By solving the system, we get \(a=\frac{3}{4}\) and \(b=-\frac{23}{12}\), so

\[j(x)=\frac{3}{4}x-\frac{23}{12}\]

Okay, that one was easy. How about this:

\[k(3x)+7k(x)=x^2+4x-1\]

That’s a second degree polynomial. We could assume that \(k(x)\) takes the form \(ax^2+bx+c\), but… that would take a *really* long time to work out. There is an easier way to do this, and it involves another trick. Watch what happens when we differentiate both sides:

\[3k'(3x)+7k'(x)=2x+4\]

Look at that! Now all we have to do is solve for \(k'(x)\), which will be linear. We can say that \(k'(x)=ax+b\) for some constants \(a\) and \(b\), so we have

\[3(3ax+b)+7(ax+b)=2x+4\]

\[9ax+3b+7ax+7b=2x+4\]

\[16ax+10b=2x+4\]

and we have \(a=\frac{1}{8}\) and \(b=\frac{2}{5}\). Then

\[k'(x)=\frac{1}{8}x+\frac{2}{5}\]

and, by antidifferentiation, we get

\[k(x)=\frac{1}{16}x^2+\frac{2}{5}x+c\]

where \(c\) is some constant. We can now solve for \(c\) using our original functional equation. We have

\[k(3x)+7k(x)=x^2+4x-1\]

which means that

\[c+7c=-1\]

\[8c=-1\]

\[c=-\frac{1}{8}\]

and so our final answer will be

\[k(x)=\frac{1}{16}x^2+\frac{2}{5}x-\frac{1}{8}\]

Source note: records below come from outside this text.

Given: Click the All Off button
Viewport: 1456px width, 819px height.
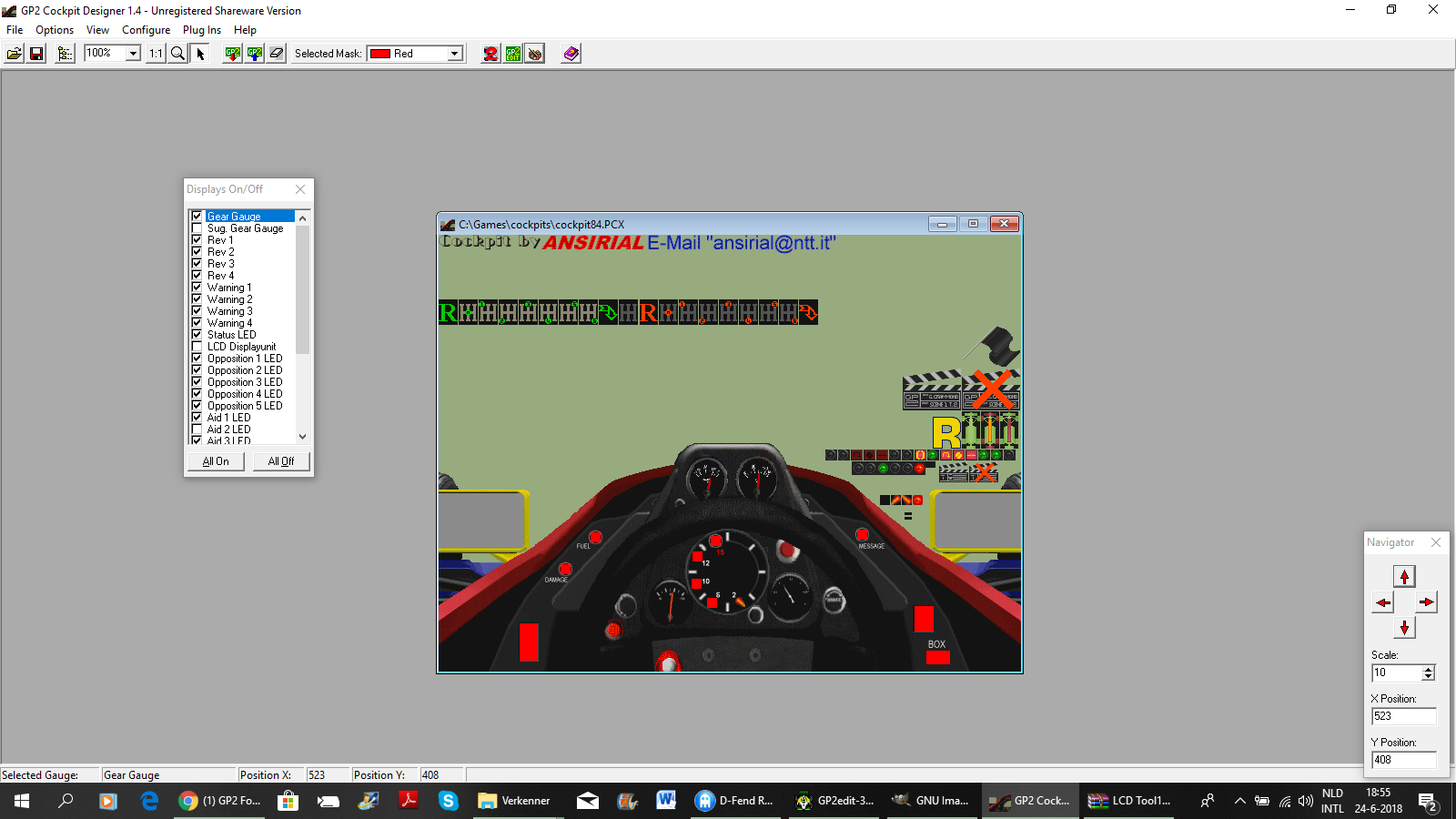Looking at the screenshot, I should pyautogui.click(x=281, y=461).
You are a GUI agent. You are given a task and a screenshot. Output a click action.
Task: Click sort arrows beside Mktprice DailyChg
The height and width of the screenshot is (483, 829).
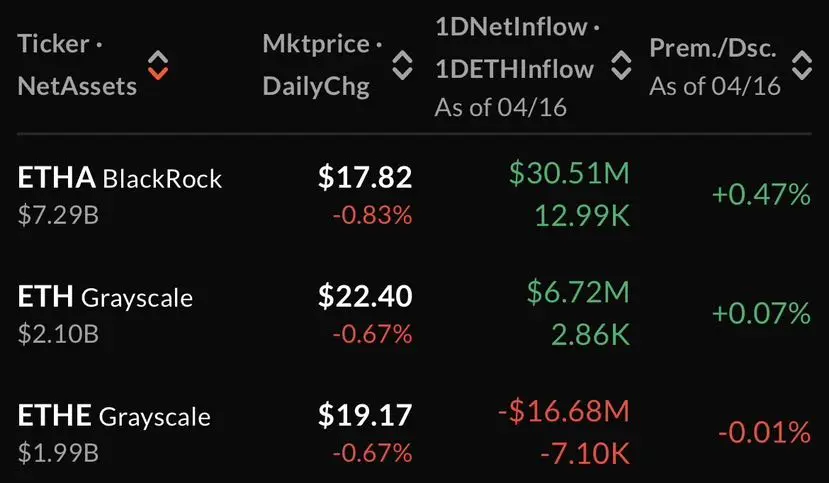(x=401, y=66)
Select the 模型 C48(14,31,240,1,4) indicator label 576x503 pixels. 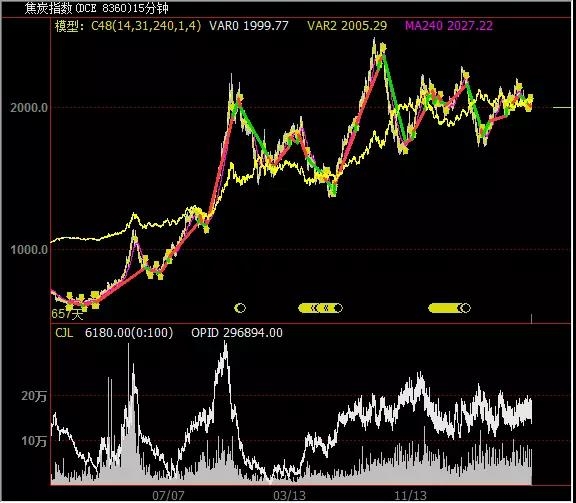tap(128, 26)
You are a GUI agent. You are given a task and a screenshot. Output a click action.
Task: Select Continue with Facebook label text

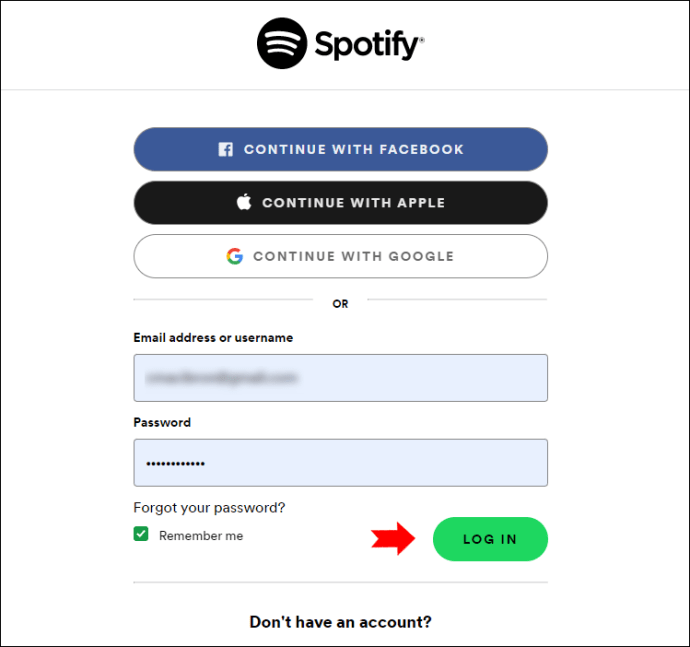tap(354, 150)
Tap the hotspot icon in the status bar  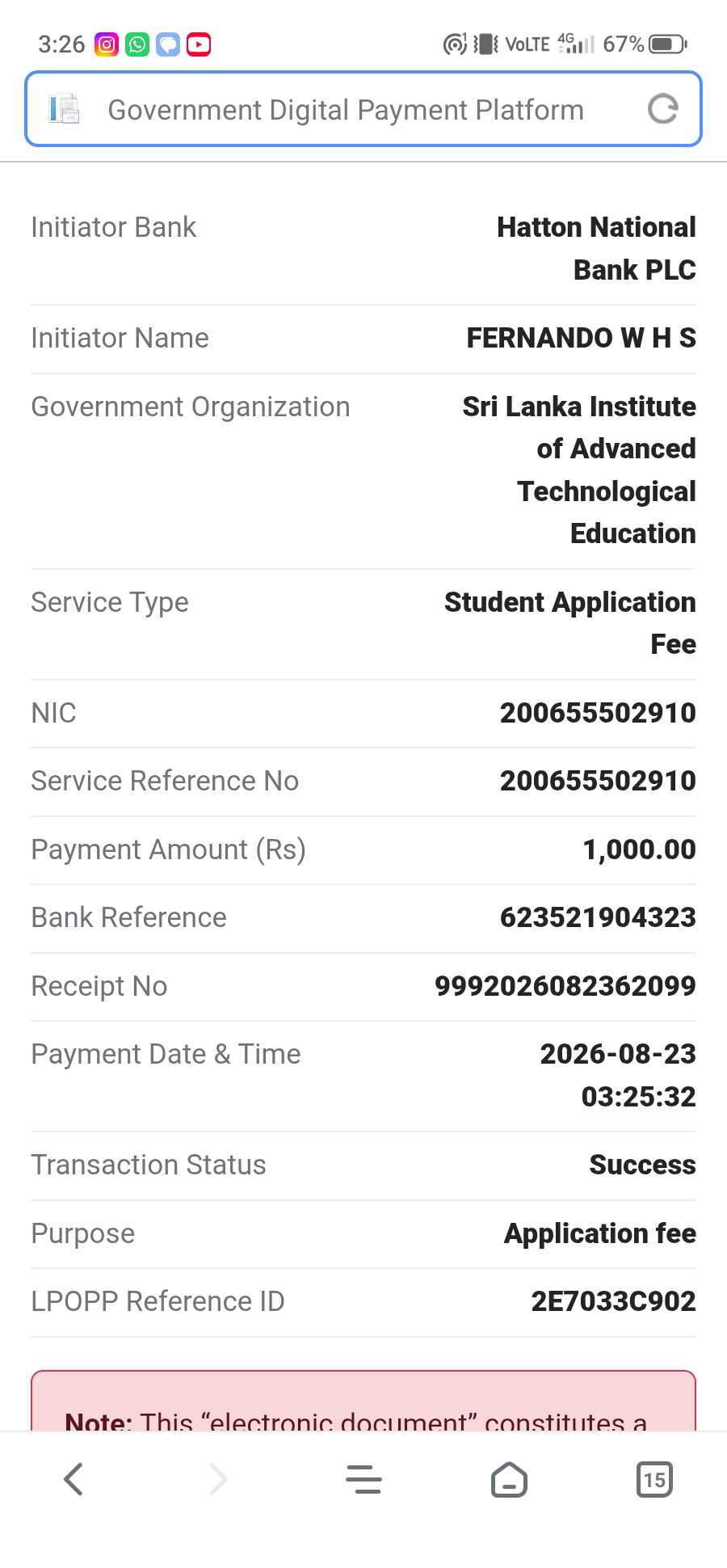tap(455, 44)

Here is a more difficult example.

\[m(3x-1)-2m(2-x)=3x^2-x+10\]

By differentiating, we get

\[3m'(3x-1)+2m'(2-x)=6x-1\]

Again, let \(m(x)=ax+b\), and so

\[3a(3x-1)+3b+2a(2-x)+2b=6x-1\]

\[9ax-3a+3b+4a-2ax+2b=6x-1\]

\[7ax+a+5b=6x-1\]

Which gives us \(a=\frac{6}{7}\) and \(b=-\frac{5}{7}\). Then we have

\[m'(x)=\frac{6}{7}x-\frac{5}{7}\]

and

\[m(x)=\frac{3}{7}x^2-\frac{5}{7}x+c\]

From our original functional equation, we can see that

\(c-2c=10\)

\(c=-10\)

and so we have, as a final answer,

\[m(x)=\frac{3}{7}x^2-\frac{5}{7}x-10\]

This can be applied to any functional equation in which the answer is a polynomial, regardless of the degree of the polynomial. Perhaps it could even be applied when some of the terms have fractional or negative exponents.

Okay, that’s about all I’ve got on functional equations for now. There are also some functional equation problems asking for all functions displaying a certain property regarding \(f(x+y)\) or \(f(xy)\), but I’ll save those for a later post. Another topic that I may explore later are functional *systems* of equations in which one must solve for two or more functions, given two equations.